Montar un V8 en una moto puede parecer un golpe de efecto. Hacer que esa moto funcione de manera coherente es otra cosa. Para que la HF355 pudiera existir, Hazan tuvo que replantear por completo la arquitectura tradicional de una motocicleta. El motor Ferrari no está simplemente alojado dentro de un cuadro sobredimensionado: actúa como elemento estructural dentro de un chasis multitubular de cromomolibdeno fabricado artesanalmente.

Moto Motor Ferrari

La transmisión y el sistema de suspensión trasera también fueron integrados directamente al conjunto. No había soluciones listas para comprar ni una receta previa para seguir. Buena parte de las piezas fueron diseñadas y fabricadas específicamente para este proyecto.

Uno de los datos más interesantes es que, pese al tamaño del V8, Hazan logró un reparto de pesos más equilibrado de lo que cualquiera imaginaría. Según el propio constructor, la HF355 resulta más manejable a baja velocidad de lo que su apariencia sugiere.

Eso no significa que sea una moto dócil ni pensada para uso cotidiano. Sería absurdo plantearla así. Pero sí marca una diferencia importante frente a muchas creaciones extremas que impresionan detenidas y se vuelven casi imposibles de usar en movimiento.

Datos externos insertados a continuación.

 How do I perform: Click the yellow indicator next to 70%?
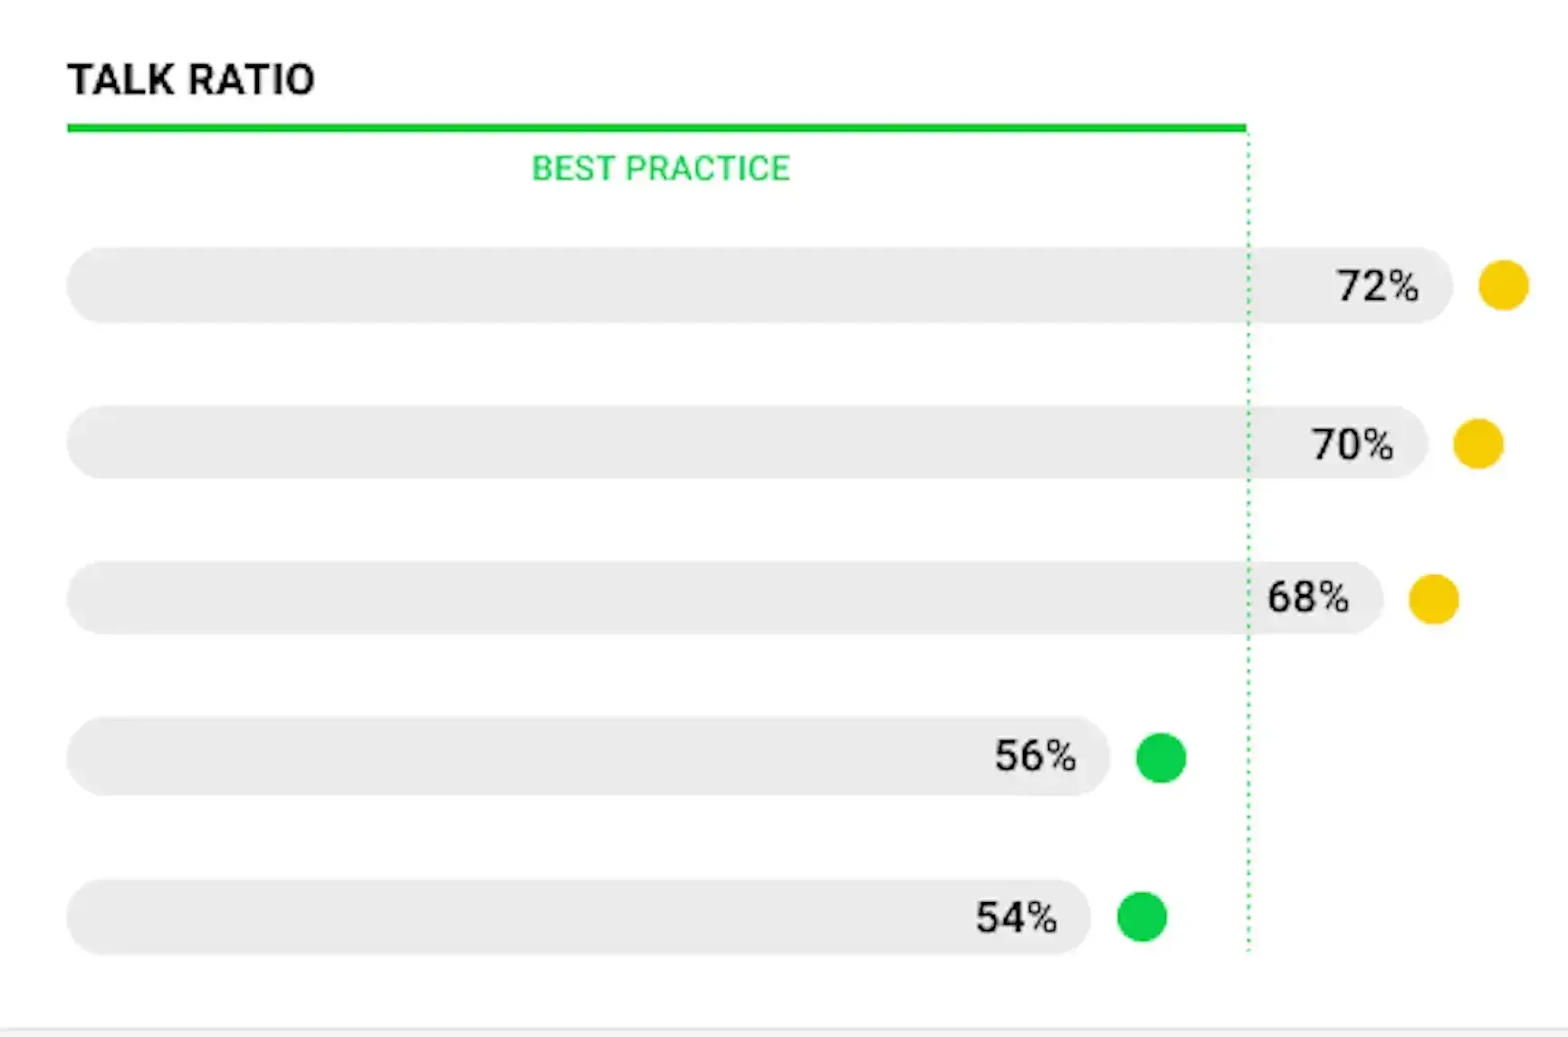[x=1478, y=444]
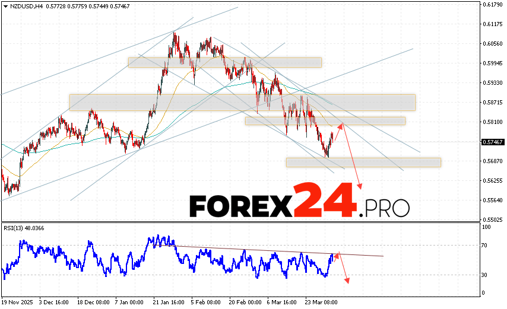Screen dimensions: 507x309
Task: Click the RSI 70 level label
Action: [485, 245]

La HF355, al menos en su planteo, busca algo más ambicioso: ser una moto real con una mecánica imposible.

Carbono, trabajo manual y una pieza casi irrepetible

La carrocería roja, inevitablemente asociada al universo Ferrari, está formada por 16 piezas únicas de fibra de carbono moldeadas a mano. Es otro detalle que ayuda a entender por qué el proyecto supera la lógica de una custom tradicional.

No hay producción en serie, no hay kit disponible, no hay catálogo de accesorios. La mayor parte de los componentes fueron realizados por el propio Hazan, incluyendo piezas mecanizadas artesanalmente.

Incluso el proceso de fabricación se aleja de lo que suele verse en proyectos de este nivel. Mientras muchas preparaciones de alta gama recurren a procesos CNC para lograr precisión y repetibilidad, en la HF355 gran parte del trabajo se hizo con maquinaria manual tradicional.

Ese enfoque no necesariamente la vuelve “mejor” desde un punto de vista industrial, pero sí le suma un valor difícil de replicar: cada solución fue pensada y ejecutada para esta moto, no adaptada desde una plataforma existente.

Ahí aparece el verdadero argumento detrás de los más de 500.000 dólares. La HF355 no es cara solo porque tenga un motor Ferrari. Es cara porque combina una mecánica icónica con una ejecución artesanal de altísima complejidad, firmada por un preparador reconocido y con un nivel de exclusividad casi absoluto.

Para un comprador común, está completamente fuera de alcance. Para un coleccionista, en cambio, puede representar algo más que una moto: una pieza única en la intersección entre Ferrari, ingeniería custom y cultura de dos ruedas.

Por eso su venta por más de medio millón de dólares no es solo una anécdota extravagante. Es la confirmación de que, para cierto público, las máquinas irrepetibles todavía tienen un lugar privilegiado.